There are about 1.3 million electric vehicles (EVs) traversing earth’s roads today. That number is nearly triple what it was not long ago in 2013, but despite the increasing number of electrified rides being sold, options for buyers haven’t really changed. Regular car money buys a homely hatchback — nice car money buys a hatchback with ludicrous mode.
Yes, Elon Musk and his merry men are hard at work delivering the Model-X crossover to thirty thousand or so applicants unafraid of its controversial falcon doors, but there’s a major market segment being overlooked here: pickup trucks.
Since 2010, Americans have purchased about 400 thousand EVs. This is the same country where the Ford F-150 has been the best-selling vehicle on the road for 30 years. Nearly one in five new cars sold in the states is a pickup truck. So, why no plug-in pickup? Well, here’s why:
1. Image: Right now, Chevrolet is running an ad campaign that pokes fun at Ford’s use of aluminum in the F-150, claiming steel is stronger. If aluminum is too much of a technological leap for hairy-chested pickup buyers to take, just imagine how they’ll react when you replace a pushrod V8 with the same powertrain found in a Prius. Bruh…
2. Cost: The high-tech batteries used in electric vehicles are getting much cheaper to produce, but they still represent one of the car’s costliest components, and building a truck requires lots of them. For a pickup to compete, it needs to be available at a competitive price. Remember the Lincoln Blackwood? We thought not.

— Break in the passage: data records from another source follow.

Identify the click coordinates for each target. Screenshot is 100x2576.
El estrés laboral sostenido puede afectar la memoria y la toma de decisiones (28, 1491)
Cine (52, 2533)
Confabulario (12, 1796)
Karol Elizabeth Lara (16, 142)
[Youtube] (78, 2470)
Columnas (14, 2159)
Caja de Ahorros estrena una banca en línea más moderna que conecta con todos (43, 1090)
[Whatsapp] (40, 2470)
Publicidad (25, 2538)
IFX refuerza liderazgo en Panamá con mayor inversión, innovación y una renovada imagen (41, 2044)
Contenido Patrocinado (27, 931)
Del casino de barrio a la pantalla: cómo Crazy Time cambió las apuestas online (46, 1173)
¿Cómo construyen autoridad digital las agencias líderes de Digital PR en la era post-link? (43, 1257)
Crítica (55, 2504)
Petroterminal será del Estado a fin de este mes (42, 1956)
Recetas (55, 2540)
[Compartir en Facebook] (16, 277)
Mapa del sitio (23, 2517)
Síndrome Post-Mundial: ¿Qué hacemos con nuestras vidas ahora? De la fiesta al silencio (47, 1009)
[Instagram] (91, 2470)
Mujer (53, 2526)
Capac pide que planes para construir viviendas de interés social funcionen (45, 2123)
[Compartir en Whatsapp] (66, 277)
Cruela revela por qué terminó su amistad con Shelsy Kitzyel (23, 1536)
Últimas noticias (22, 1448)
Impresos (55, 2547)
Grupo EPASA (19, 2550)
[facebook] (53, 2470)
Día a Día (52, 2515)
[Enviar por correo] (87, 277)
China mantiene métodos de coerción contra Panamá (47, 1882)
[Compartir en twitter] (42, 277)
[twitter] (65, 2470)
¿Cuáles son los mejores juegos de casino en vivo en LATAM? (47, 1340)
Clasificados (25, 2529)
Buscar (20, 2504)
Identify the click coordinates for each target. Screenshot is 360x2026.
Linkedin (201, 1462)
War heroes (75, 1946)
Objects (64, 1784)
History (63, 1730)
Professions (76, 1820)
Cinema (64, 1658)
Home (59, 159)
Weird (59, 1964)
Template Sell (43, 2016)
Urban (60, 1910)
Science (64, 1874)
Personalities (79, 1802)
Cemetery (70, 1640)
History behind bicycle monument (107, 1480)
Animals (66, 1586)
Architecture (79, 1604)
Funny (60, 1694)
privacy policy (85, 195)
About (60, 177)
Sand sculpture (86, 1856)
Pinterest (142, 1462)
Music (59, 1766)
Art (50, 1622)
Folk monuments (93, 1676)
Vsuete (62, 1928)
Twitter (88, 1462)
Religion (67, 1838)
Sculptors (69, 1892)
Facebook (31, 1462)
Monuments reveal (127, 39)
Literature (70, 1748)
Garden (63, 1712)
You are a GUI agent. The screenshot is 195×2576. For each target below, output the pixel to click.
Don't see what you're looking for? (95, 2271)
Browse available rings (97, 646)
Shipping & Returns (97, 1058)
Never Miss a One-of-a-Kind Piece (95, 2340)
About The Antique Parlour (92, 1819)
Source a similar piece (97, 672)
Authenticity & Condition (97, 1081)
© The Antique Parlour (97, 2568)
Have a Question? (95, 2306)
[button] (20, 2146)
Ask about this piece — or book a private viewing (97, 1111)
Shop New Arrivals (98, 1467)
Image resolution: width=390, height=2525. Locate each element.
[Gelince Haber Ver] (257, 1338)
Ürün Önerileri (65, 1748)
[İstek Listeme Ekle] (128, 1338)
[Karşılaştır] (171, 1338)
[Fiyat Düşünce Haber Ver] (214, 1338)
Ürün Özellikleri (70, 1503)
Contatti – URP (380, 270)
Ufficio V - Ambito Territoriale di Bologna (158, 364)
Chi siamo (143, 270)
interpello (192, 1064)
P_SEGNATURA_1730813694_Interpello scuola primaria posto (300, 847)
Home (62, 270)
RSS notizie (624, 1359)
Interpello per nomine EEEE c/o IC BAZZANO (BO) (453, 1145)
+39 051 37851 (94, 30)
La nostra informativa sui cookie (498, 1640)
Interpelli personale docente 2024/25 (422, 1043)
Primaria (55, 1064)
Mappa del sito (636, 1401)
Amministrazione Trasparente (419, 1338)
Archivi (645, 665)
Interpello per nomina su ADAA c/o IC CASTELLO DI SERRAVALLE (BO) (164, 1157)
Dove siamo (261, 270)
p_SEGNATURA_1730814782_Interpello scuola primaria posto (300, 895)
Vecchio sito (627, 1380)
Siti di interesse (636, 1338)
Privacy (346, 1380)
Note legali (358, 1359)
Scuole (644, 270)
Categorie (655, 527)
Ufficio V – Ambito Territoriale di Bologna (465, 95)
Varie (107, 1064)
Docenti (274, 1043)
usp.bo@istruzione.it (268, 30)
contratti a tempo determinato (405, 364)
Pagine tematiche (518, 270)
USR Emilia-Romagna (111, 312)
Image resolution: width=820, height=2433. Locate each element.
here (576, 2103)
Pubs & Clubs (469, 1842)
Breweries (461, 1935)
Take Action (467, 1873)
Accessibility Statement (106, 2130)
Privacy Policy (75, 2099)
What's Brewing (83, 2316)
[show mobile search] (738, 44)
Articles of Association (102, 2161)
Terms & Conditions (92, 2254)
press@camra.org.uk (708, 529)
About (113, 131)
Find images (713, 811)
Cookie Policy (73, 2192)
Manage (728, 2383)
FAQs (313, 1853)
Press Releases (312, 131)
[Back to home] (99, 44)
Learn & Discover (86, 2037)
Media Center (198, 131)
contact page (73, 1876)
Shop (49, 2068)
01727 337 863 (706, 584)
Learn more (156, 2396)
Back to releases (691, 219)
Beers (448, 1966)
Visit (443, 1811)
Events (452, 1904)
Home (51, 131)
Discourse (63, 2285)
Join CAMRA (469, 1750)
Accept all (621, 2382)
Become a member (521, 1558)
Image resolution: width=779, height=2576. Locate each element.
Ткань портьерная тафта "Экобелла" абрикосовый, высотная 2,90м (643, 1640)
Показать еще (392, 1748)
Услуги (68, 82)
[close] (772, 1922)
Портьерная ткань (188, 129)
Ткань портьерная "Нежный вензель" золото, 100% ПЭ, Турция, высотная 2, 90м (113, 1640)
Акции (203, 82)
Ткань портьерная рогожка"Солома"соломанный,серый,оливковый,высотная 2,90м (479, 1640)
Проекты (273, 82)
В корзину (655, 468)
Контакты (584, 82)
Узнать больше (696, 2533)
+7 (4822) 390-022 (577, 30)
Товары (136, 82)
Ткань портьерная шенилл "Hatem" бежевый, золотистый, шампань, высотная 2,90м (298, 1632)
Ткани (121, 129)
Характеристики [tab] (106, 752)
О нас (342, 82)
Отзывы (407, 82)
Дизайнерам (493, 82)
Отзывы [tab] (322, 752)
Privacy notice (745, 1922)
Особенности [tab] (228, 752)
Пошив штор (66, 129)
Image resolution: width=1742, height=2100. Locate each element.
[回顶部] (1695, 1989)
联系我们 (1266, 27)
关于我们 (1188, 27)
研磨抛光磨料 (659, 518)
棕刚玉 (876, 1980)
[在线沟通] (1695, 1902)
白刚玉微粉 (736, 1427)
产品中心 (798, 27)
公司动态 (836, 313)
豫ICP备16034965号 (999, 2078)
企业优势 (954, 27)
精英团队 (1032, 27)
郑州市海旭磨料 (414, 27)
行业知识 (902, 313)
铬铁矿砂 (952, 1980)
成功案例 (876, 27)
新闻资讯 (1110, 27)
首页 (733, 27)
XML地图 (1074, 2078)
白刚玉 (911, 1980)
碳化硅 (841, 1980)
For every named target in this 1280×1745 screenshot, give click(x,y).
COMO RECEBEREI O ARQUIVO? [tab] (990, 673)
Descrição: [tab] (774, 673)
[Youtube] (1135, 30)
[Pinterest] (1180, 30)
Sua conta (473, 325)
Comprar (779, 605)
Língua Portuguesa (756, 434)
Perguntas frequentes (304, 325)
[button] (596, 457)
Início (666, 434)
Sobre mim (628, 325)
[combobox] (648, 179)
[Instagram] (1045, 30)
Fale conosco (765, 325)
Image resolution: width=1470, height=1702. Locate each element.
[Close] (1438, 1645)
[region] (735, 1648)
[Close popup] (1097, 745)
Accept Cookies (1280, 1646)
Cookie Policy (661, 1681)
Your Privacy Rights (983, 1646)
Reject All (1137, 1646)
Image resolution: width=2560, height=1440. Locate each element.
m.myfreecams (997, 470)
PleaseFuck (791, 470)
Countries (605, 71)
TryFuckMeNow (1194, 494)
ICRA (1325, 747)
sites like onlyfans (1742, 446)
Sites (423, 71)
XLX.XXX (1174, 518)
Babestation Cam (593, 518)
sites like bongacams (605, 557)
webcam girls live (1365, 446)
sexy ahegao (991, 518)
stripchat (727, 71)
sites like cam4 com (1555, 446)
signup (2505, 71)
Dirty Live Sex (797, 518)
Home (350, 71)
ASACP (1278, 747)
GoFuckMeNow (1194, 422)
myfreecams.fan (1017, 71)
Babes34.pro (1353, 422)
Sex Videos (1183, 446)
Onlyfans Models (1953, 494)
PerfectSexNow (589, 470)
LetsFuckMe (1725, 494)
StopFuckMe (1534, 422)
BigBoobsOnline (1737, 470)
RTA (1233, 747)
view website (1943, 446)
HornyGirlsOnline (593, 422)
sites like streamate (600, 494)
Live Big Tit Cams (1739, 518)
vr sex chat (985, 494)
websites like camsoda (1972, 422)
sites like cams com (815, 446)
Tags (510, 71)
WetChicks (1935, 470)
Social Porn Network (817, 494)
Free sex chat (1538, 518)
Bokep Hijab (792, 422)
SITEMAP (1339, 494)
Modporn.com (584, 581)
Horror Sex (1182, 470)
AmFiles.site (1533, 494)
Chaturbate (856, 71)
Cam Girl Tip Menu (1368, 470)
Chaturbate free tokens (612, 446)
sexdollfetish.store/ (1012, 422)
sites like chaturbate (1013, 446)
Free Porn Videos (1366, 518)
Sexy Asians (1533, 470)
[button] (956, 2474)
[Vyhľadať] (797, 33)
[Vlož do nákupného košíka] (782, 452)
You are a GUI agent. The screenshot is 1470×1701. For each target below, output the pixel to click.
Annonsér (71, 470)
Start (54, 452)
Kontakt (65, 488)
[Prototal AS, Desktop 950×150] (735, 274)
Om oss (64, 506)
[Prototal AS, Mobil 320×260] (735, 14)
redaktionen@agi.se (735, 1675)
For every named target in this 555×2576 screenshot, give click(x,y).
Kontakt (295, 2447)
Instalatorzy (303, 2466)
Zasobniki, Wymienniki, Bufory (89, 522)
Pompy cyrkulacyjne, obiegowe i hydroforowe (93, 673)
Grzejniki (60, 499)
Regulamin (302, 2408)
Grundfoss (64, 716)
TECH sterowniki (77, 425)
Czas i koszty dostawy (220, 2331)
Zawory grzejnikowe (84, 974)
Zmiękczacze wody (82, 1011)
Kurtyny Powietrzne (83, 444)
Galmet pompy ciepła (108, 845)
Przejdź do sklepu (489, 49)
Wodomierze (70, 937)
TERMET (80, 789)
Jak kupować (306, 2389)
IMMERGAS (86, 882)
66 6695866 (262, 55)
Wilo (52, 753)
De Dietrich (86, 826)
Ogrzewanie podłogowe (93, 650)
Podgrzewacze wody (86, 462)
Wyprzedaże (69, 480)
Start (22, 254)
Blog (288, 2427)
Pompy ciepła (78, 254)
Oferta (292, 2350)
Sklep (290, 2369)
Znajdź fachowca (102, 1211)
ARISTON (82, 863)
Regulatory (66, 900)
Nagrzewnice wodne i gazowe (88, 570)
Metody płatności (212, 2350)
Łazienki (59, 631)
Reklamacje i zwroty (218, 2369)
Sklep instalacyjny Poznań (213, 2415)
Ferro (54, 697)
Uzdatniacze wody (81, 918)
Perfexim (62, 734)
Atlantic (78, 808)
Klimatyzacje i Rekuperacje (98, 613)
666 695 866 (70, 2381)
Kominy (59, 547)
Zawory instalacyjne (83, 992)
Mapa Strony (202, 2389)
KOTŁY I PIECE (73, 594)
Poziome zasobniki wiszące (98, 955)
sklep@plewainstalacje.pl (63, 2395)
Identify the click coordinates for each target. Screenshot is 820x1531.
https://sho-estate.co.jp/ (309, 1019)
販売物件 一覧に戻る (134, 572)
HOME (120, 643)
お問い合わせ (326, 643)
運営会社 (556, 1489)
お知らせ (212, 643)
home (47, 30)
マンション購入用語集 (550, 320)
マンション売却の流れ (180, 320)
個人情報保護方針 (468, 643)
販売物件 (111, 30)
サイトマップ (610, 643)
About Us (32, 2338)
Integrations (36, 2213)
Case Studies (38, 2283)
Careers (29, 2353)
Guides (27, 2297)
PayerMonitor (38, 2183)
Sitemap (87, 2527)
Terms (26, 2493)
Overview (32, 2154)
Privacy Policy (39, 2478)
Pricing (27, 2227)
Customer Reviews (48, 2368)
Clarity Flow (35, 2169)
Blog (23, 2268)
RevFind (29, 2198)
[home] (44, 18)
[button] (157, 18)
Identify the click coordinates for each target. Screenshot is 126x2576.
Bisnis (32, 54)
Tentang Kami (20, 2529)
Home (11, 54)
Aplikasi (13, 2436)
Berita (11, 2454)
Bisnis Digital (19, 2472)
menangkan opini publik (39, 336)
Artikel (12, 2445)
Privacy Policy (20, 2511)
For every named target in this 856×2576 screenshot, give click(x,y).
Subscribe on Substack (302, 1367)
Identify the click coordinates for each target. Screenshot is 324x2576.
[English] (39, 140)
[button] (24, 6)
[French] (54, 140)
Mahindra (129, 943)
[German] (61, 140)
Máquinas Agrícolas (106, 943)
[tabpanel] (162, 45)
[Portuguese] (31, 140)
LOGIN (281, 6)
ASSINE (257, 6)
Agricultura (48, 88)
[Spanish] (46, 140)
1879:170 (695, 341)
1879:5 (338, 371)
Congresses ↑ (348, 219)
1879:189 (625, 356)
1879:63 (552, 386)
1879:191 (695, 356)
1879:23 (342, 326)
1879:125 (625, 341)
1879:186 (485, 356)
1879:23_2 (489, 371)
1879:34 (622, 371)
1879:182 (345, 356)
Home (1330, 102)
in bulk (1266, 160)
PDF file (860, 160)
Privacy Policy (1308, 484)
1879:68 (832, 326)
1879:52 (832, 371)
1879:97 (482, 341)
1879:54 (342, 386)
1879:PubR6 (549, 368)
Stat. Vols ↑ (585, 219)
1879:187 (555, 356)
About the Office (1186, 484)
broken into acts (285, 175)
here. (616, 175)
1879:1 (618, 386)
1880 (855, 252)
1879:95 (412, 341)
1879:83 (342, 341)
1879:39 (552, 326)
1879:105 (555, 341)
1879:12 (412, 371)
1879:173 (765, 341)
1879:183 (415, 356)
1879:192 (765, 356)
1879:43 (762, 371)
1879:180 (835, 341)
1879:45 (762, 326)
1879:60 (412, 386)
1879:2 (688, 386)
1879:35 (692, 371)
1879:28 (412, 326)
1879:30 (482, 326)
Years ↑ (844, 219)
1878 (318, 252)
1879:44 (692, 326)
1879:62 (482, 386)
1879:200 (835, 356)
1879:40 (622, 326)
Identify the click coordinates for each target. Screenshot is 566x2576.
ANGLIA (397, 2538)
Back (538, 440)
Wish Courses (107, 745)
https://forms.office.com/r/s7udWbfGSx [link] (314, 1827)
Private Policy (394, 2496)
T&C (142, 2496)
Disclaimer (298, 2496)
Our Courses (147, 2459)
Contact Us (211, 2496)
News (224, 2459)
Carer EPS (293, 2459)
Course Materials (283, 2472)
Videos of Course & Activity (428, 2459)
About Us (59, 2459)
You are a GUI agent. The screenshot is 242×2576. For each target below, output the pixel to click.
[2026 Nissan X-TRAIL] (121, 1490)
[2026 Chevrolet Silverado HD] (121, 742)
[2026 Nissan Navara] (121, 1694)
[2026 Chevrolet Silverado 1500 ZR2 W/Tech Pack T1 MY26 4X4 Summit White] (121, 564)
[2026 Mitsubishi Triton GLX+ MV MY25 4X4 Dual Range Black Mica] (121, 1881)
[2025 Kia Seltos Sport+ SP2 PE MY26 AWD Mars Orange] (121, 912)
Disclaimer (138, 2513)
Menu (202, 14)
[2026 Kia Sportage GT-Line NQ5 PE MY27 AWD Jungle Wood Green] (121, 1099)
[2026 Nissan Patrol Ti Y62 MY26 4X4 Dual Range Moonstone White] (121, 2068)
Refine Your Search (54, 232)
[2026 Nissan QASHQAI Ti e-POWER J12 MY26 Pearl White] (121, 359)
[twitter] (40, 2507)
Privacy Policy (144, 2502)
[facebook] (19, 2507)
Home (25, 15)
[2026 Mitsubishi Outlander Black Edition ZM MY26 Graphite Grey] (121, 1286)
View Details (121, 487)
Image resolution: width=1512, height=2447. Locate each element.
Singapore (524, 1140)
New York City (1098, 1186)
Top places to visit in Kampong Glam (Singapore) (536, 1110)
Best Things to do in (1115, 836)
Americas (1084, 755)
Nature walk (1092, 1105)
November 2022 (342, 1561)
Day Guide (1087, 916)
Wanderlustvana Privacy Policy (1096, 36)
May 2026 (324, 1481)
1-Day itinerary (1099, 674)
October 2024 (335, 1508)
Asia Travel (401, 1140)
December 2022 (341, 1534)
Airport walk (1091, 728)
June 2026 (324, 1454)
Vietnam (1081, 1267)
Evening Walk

3. Range: A good truck needs to be capable of a long journey. Currently, the best consumer EVs are achieving 250- to 300-mile range. That means a larger battery pack, but finding the space is not so easy, and the increase in weight affects efficiency. More advanced batteries and better charging infrastructure are the answer here.
4. Off-Road Ability: A truck must be able to hit the trail, but sensitive battery packs mounted at the base of the truck represent a huge risk. Damage to your truck’s batteries could transform your eco-friendly pickup into an environmental hazard, or worse, a pile of molten metal.
5. Heat: Just like their combustion engine cousins, EVs prefer to operate at reasonable temperatures and can fail if they get too hot. Compared to a road car, a pickup truck is less aerodynamic, heavier and expected to do more work — i.e., towing and hauling loads.
Because of their roles as work vehicles and typically larger engines, trucks pollute far more than cars. With huge emissions wins to be had from such a vehicle, don’t count the e-truck out yet.
Nikola motors claims to have 7,000 preorders for their electric big-rig, which plays in a different market than the pickup and isn’t limited by cost. GM’s Via division is working on a plug-in Silverado, and even Tesla has a “Model P” in the works — just don’t come looking for one tomorrow.
So, how do you feel about a hatchback?